Summary
Growing interest in understanding, predicting, and controlling advanced oil-recovery methods emphasizes the importance of numerical methods that exploit the nature of the underlying physics. The fully implicit method offers unconditional stability of the discrete approximations. This stability comes at the expense of transferring the inherent physical stiffness onto the coupled nonlinear residual equations that are solved at each timestep. Current reservoir simulators apply safeguarded variants of Newton's method that can neither guarantee convergence nor provide estimates of the relation between convergence rate and timestep size. In practice, timestep chops become necessary and are guided heuristically. With growing complexity, such as in thermally reactive compositional flows, convergence difficulties can lead to substantial losses in computational effort and prohibitively small timesteps. We establish an alternative class of nonlinear iteration that converges and associates a timestep to each iteration. Moreover, the linear solution process within each iteration is performed locally.

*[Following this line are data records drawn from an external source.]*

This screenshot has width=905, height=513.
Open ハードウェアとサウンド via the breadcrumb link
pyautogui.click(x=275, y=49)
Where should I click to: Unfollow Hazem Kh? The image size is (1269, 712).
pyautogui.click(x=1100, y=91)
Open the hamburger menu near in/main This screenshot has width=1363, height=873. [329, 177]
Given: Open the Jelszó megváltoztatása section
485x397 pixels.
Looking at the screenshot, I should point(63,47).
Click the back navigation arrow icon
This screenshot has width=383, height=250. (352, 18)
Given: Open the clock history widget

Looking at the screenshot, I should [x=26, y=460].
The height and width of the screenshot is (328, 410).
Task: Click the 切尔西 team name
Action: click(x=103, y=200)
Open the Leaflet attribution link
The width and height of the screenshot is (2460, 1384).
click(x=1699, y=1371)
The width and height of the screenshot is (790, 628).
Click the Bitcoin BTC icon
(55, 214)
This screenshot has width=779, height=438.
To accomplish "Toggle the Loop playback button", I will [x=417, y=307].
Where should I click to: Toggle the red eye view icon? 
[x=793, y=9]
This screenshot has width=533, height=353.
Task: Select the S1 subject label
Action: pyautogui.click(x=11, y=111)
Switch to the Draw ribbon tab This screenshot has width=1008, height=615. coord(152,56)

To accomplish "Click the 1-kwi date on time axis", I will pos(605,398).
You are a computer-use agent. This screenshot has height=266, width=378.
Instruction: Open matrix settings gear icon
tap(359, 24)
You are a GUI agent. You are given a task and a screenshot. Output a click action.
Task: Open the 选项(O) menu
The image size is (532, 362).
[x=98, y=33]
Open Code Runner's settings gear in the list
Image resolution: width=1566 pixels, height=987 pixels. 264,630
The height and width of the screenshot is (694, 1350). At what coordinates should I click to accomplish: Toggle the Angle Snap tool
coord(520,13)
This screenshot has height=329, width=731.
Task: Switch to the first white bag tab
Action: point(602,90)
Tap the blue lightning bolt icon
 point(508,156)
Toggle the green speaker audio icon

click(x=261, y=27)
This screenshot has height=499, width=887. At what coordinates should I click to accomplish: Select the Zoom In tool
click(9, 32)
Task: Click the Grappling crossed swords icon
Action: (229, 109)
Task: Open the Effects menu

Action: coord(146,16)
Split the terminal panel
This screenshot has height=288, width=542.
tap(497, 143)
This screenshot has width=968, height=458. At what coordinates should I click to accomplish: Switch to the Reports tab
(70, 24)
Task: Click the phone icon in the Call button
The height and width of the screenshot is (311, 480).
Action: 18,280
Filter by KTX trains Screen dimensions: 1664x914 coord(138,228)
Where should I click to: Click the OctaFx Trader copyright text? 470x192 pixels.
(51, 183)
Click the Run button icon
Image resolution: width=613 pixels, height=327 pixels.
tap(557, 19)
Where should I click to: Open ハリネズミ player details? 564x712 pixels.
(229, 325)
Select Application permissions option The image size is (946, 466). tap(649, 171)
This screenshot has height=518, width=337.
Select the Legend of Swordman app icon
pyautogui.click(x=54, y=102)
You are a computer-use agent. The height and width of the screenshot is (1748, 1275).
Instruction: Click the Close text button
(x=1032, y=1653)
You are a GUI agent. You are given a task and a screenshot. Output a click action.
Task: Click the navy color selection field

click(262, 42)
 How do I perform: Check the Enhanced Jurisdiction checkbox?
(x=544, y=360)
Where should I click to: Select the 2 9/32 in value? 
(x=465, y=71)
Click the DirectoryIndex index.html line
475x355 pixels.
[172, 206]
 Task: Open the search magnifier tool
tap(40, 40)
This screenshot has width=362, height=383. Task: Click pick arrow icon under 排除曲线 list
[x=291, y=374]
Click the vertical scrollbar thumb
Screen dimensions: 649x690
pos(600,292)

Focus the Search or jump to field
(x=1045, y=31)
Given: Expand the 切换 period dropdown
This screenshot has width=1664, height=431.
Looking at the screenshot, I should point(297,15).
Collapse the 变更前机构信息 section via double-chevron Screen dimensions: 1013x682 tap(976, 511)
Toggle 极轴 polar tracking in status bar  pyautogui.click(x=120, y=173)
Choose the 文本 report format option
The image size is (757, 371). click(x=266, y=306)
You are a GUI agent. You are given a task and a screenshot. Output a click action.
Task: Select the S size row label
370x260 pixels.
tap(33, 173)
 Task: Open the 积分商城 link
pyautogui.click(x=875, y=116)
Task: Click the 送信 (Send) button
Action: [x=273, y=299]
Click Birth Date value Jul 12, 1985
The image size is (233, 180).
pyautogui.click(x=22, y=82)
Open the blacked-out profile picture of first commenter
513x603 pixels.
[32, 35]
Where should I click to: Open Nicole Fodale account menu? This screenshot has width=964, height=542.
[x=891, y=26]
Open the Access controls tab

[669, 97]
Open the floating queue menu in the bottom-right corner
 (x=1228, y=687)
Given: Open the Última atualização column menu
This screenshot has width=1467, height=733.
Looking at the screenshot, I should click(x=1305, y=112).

By casting the nonlinear residual equations for a given timestep as an initial-value problem, we formulate a continuation-based solution process that associates a timestep size with each iteration. Subsequently, no iterations are wasted and a solution is always attainable. Moreover, we show that the rate of progression is as rapid as that for a convergent standard Newton method. Moreover, by exploiting the local nature of nonlinear wave propagation typical to multiphase-flow problems, we establish a linear solution process that performs computation only where necessary. That is, given a linear convergence tolerance, we identify a minimal subset of solution components that will change by more than the specified tolerance. Using this a priori criterion, each linear step solves a reduced system of equations. Several challenging examples are presented, and the results demonstrate the robustness and computational efficiency of the proposed method.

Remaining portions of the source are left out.